> **Input**:

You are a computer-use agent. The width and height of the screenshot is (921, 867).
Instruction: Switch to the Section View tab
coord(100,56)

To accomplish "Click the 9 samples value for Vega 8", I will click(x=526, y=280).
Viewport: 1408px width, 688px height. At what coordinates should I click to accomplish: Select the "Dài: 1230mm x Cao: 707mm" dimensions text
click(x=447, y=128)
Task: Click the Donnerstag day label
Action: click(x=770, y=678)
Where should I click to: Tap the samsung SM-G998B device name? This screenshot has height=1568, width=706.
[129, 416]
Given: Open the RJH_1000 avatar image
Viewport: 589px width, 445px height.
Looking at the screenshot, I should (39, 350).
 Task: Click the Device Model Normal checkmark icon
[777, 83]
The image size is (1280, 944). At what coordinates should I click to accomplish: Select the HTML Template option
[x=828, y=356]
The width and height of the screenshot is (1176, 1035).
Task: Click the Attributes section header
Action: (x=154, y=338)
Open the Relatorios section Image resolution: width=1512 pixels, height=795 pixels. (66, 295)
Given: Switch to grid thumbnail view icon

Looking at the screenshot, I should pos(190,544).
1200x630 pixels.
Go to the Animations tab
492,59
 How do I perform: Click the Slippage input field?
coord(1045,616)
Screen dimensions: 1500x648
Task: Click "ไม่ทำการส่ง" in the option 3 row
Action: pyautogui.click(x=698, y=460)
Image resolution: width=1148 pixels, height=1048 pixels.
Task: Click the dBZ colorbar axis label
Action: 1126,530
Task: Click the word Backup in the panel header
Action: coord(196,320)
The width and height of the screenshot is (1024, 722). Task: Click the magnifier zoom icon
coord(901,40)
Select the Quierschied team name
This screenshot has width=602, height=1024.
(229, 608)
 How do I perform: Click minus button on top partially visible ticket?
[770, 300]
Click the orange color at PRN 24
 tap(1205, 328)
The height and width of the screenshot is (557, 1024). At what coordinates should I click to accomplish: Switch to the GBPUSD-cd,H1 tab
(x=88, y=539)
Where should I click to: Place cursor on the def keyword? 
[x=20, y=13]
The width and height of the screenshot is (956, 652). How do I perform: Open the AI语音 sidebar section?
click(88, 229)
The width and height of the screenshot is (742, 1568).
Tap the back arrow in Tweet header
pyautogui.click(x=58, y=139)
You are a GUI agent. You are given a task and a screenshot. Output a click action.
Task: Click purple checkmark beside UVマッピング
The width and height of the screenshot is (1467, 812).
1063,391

> **Try it**: Out of the data above, return each line where the word "agent" can be found.

> **Solved exercise**:
You are a computer-use agent. The width and height of the screenshot is (921, 867).
You are a GUI agent. You are given a task and a screenshot. Output a click action.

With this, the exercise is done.